Avi Forrest: Have you told anyone that you love them?
Brian Harris: Yes, I have.
Avi Forrest: Who?
Brian Harris: My mother. I love her because she has supported me throughout everything that I have ever done. She even loved and supported me when I was not the Brian that you understand in this stature now. The Brian was a very talented skater just sensitive and quick to react without thinking things through. The honest answer is, she helped me through that by the kicking me out. Kicking me out really had me up against the fence and it let me really come to terms with the things that I needed to do, and the things that I did not need to do, in order to survive. It was that kind of love right there, that I hated in the beginning. She did not let me grab my stuff, nothing, just kicked me out cold turkey. I had to start 100% from scratch, but I ended up winning $2,000 about two weeks later, and that money right there ended up me getting my first apartment on my own. I won the money on a scratch off ticket.
John Shue: My name is John Shue.
Joy Shue: And Joy Shue.
Joy Shue: family and friends, and everything, I have seen it first hand. The motto of our family is love loudly.
John Shue: Be loud about your love.
Joy Shue: Yes, and that came from our granddaughter. It was very literal, she was very loud.
Avi Forrest: What's her name?
Joy Shue: Caitlin. She passed away on Valentines day, seven years ago?
John Shue: It will be eight years this Valentines day.
Joy Shue: That was the theme of her service and the pastor said, "you knew when Caitlin was around, because she loved loudly." So, we all say loudly, love loudly. You have to.
John Shue: She was a very outgoing little girl. She died at the age of five, so she did not have a very long life but when she was around, you knew it.
Joy Shue: She had an illness, and they could not determine that, from autopsy.
John Shue: We do not know why God took her, but he did. He had a reason.
Joy Shue: Right.
John Shue: She would go in church and everybody in church knew she was there. Because she would go "hi you, hi, hi!"
Joy Shue: A very loud voice.
John Shue: A very loud voice, and a very loving child. She loved everybody. Everybody that knew her loved her. She loved everybody, she was very loud and proud about it. We want to keep that memory of her alive.

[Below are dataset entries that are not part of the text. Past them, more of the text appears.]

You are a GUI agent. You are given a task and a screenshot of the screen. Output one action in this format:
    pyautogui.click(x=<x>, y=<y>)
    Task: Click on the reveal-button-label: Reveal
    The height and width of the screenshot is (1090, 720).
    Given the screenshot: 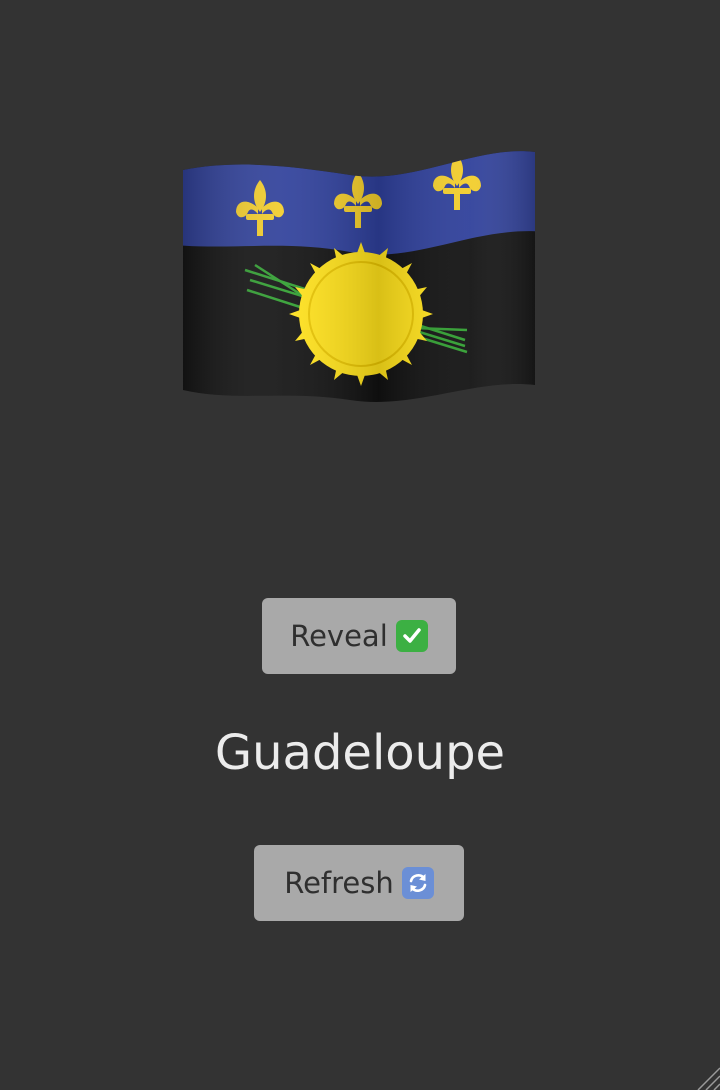 What is the action you would take?
    pyautogui.click(x=339, y=636)
    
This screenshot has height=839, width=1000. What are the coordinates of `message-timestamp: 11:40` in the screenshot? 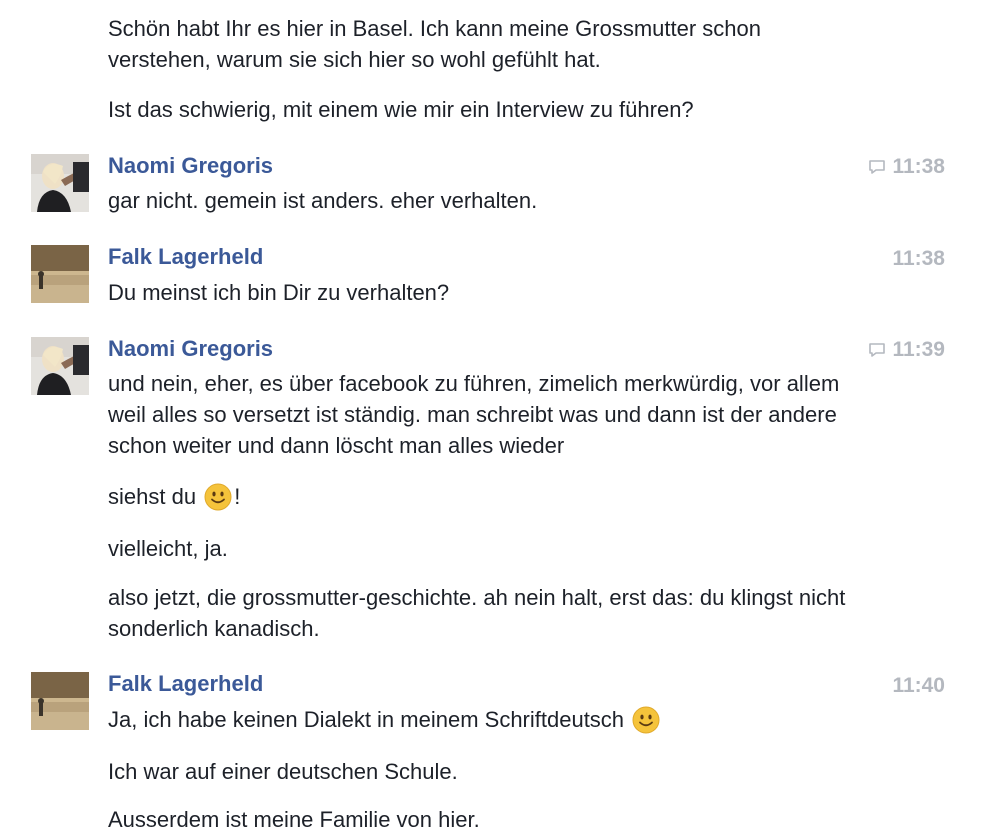 It's located at (918, 686).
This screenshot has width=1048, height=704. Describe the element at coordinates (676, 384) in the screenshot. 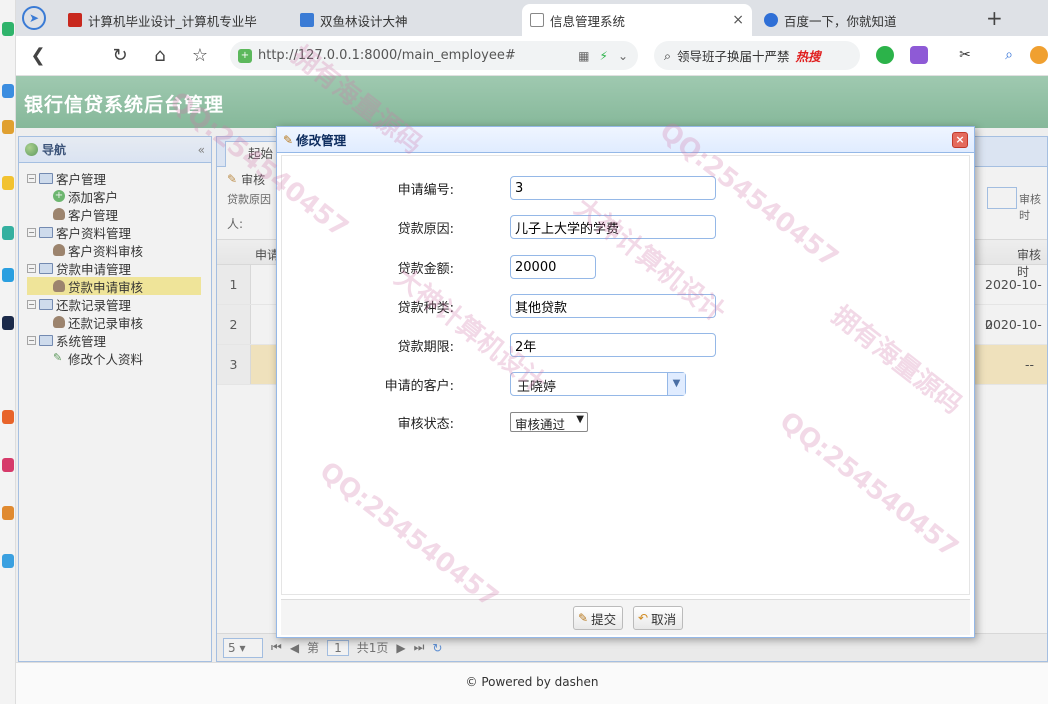

I see `chevron-down-icon: ▼` at that location.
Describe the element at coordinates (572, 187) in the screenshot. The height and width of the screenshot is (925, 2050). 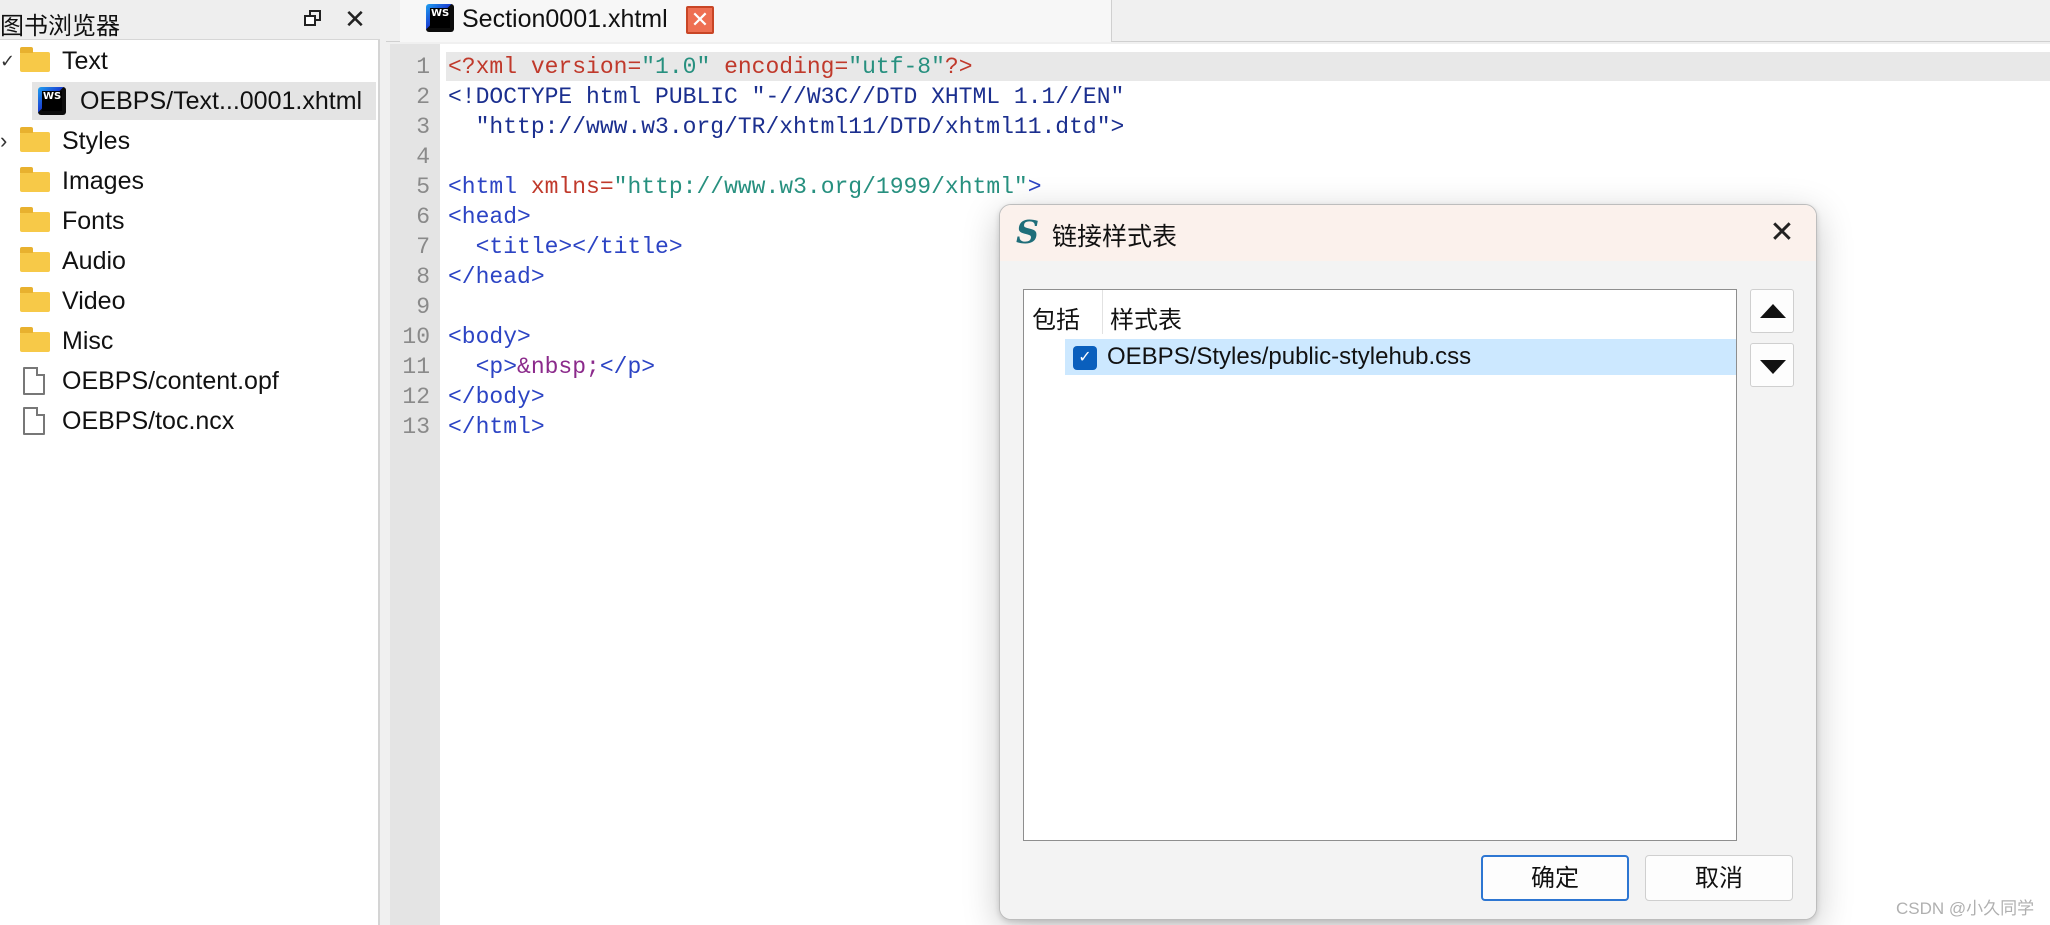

Alex Chambers: That was made by Avi Forrest. Avi is an intern at Inner States, and the host of "I am No Expert". A podcast from the Indiana University Media School.
Alex Chambers: That is it for our mix tape, I hope you liked it. This is Inner States from WFIU in Bloomington, Indiana. If you have a story for us, or if you have some sound we should hear, let us know at WFIU.org/innerstates. Okay, I have got one more thing before the credits. Have you been listening for a while? Maybe this is the first time you have heard the show? Either way, we are doing a survey to get to know more about what you like on the show. If just getting to talk to us, is not enough motivation on it is own, we also have a raffle. A few lucky survey takers will get some classic public radio prizes. We will have a link to the survey on our website. While you are at it, tell your friends about the survey and the show. We like talking with people. We hope you do too.
Alex Chambers: Alright, time for the credits. Inner States is produced and edited by me, Alex Chambers. With support from Violet Baron, Eoban Binder, Mark Chilla, Avi Forrest, LuAnn Johnson, Jack Lindner, Yané Sanchez Lopez, Sam Schemenauer, Peyton Whaley and Kayte Young. Our Executive Producer is John Bailey. Our theme song is by Amy Oelsner and Justin Vollmar. We have additional music from the artists at Universal Production Music. Special thanks this week to producers Natalie Ingalls, Jack Lindner, Helen Rummel, Meredith Hemphill, and Avi Forrest. Avi also helped to produce this episode. The poems you heard came from WFIU "Poet's Weave", produced by LuAnn Johnson. Alright, time for some found sound.
Alex Chambers: The poems you heard came from WFIU Poet's Weave, produced by LuAnn Johnson. Alright, time for some found sound.
Avi Forrest: Ready, go.
Avi Forrest: One, two, ready, go.
Avi Forrest: One, two, ready, go.
Avi Forrest: Alright, so, this time, your thumb is going to move down a string.
Avi Forrest: One, two, ready, go. Third, fourth. One, two, ready, go.